[start of STORED ROWS]
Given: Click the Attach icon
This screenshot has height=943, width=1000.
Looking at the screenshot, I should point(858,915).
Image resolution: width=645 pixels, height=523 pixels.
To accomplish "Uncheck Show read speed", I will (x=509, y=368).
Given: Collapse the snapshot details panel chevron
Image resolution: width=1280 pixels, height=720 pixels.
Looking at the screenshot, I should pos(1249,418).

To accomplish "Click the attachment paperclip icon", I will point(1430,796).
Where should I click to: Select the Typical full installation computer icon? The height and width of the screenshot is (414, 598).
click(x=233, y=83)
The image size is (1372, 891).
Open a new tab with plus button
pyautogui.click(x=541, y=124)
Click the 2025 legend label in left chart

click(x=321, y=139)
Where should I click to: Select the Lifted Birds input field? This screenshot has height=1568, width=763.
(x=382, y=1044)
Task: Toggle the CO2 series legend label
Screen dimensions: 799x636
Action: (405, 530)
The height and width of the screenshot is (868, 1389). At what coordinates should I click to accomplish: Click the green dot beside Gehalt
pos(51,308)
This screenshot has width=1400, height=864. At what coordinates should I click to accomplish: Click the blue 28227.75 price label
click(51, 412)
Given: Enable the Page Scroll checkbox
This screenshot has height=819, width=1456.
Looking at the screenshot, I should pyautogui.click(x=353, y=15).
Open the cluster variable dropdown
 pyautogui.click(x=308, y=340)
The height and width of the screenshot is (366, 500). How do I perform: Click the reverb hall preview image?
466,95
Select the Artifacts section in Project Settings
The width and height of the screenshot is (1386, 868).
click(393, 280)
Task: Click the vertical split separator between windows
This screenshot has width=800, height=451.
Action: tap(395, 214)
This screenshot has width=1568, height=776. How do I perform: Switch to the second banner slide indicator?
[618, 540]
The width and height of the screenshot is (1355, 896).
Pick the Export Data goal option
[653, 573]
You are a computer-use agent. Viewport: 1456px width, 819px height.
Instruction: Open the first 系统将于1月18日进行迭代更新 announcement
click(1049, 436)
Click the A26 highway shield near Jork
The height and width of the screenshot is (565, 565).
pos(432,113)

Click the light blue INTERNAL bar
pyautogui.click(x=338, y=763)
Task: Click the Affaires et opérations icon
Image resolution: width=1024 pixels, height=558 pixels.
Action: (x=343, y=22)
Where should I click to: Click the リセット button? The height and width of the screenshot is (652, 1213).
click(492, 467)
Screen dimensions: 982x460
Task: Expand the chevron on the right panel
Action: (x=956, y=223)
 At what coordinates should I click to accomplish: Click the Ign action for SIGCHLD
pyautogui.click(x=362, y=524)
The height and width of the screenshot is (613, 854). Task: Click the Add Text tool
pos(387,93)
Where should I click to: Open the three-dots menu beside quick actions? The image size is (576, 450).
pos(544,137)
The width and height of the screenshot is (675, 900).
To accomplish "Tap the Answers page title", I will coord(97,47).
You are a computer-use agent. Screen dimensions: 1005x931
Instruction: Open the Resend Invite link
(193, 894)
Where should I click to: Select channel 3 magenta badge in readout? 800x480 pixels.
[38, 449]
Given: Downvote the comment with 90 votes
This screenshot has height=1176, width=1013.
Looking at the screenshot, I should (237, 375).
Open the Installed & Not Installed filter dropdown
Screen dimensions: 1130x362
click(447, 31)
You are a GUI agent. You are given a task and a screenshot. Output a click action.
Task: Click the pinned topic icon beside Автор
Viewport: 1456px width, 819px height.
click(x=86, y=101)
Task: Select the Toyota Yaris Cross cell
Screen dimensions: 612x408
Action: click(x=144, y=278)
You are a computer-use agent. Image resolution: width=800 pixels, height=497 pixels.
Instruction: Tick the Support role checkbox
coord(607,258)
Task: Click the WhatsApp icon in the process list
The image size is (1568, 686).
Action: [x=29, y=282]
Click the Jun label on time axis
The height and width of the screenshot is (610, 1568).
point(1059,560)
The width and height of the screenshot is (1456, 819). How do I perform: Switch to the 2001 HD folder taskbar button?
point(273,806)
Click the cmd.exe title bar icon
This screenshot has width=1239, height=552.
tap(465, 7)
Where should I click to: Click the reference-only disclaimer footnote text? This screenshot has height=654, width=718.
[end of STORED ROWS]
■ **DO THIS**
Rewrite all of the data above with each "Where should I click to" changed to "Which spot should I click to", keeping everything else the same.

■ **WRITTEN RESPONSE**
Given: Click the Attach icon
This screenshot has height=943, width=1000.
Looking at the screenshot, I should point(858,915).
Image resolution: width=645 pixels, height=523 pixels.
To accomplish "Uncheck Show read speed", I will (x=509, y=368).
Given: Collapse the snapshot details panel chevron
Image resolution: width=1280 pixels, height=720 pixels.
Looking at the screenshot, I should pos(1249,418).

To accomplish "Click the attachment paperclip icon", I will point(1430,796).
Which spot should I click to: Select the Typical full installation computer icon? The height and width of the screenshot is (414, 598).
click(x=233, y=83)
The image size is (1372, 891).
Open a new tab with plus button
pyautogui.click(x=541, y=124)
Click the 2025 legend label in left chart

click(x=321, y=139)
Which spot should I click to: Select the Lifted Birds input field? This screenshot has height=1568, width=763.
(x=382, y=1044)
Task: Toggle the CO2 series legend label
Screen dimensions: 799x636
Action: (405, 530)
The height and width of the screenshot is (868, 1389). At what coordinates should I click to accomplish: Click the green dot beside Gehalt
pos(51,308)
This screenshot has width=1400, height=864. At what coordinates should I click to accomplish: Click the blue 28227.75 price label
click(51, 412)
Given: Enable the Page Scroll checkbox
This screenshot has height=819, width=1456.
Looking at the screenshot, I should pyautogui.click(x=353, y=15).
Open the cluster variable dropdown
 pyautogui.click(x=308, y=340)
The height and width of the screenshot is (366, 500). How do I perform: Click the reverb hall preview image?
466,95
Select the Artifacts section in Project Settings
The width and height of the screenshot is (1386, 868).
click(393, 280)
Task: Click the vertical split separator between windows
This screenshot has width=800, height=451.
Action: tap(395, 214)
This screenshot has width=1568, height=776. How do I perform: Switch to the second banner slide indicator?
[618, 540]
The width and height of the screenshot is (1355, 896).
Pick the Export Data goal option
[653, 573]
You are a computer-use agent. Viewport: 1456px width, 819px height.
Instruction: Open the first 系统将于1月18日进行迭代更新 announcement
click(1049, 436)
Click the A26 highway shield near Jork
The height and width of the screenshot is (565, 565).
pos(432,113)

Click the light blue INTERNAL bar
pyautogui.click(x=338, y=763)
Task: Click the Affaires et opérations icon
Image resolution: width=1024 pixels, height=558 pixels.
Action: (x=343, y=22)
Which spot should I click to: Click the リセット button? The height and width of the screenshot is (652, 1213).
click(492, 467)
Screen dimensions: 982x460
Task: Expand the chevron on the right panel
Action: (x=956, y=223)
 At what coordinates should I click to accomplish: Click the Ign action for SIGCHLD
pyautogui.click(x=362, y=524)
The height and width of the screenshot is (613, 854). Task: Click the Add Text tool
pos(387,93)
Which spot should I click to: Open the three-dots menu beside quick actions? The image size is (576, 450).
pos(544,137)
The width and height of the screenshot is (675, 900).
To accomplish "Tap the Answers page title", I will coord(97,47).
You are a computer-use agent. Screen dimensions: 1005x931
Instruction: Open the Resend Invite link
(193, 894)
Which spot should I click to: Select channel 3 magenta badge in readout? 800x480 pixels.
[38, 449]
Given: Downvote the comment with 90 votes
This screenshot has height=1176, width=1013.
Looking at the screenshot, I should (237, 375).
Open the Installed & Not Installed filter dropdown
Screen dimensions: 1130x362
click(447, 31)
You are a GUI agent. You are given a task and a screenshot. Output a click action.
Task: Click the pinned topic icon beside Автор
Viewport: 1456px width, 819px height.
click(x=86, y=101)
Task: Select the Toyota Yaris Cross cell
Screen dimensions: 612x408
Action: click(x=144, y=278)
You are a computer-use agent. Image resolution: width=800 pixels, height=497 pixels.
Instruction: Tick the Support role checkbox
coord(607,258)
Task: Click the WhatsApp icon in the process list
The image size is (1568, 686).
Action: [x=29, y=282]
Click the Jun label on time axis
The height and width of the screenshot is (610, 1568).
point(1059,560)
The width and height of the screenshot is (1456, 819). How do I perform: Switch to the 2001 HD folder taskbar button?
point(273,806)
Click the cmd.exe title bar icon
This screenshot has width=1239, height=552.
tap(465, 7)
Which spot should I click to: Click the reference-only disclaimer footnote text? This screenshot has height=654, width=718.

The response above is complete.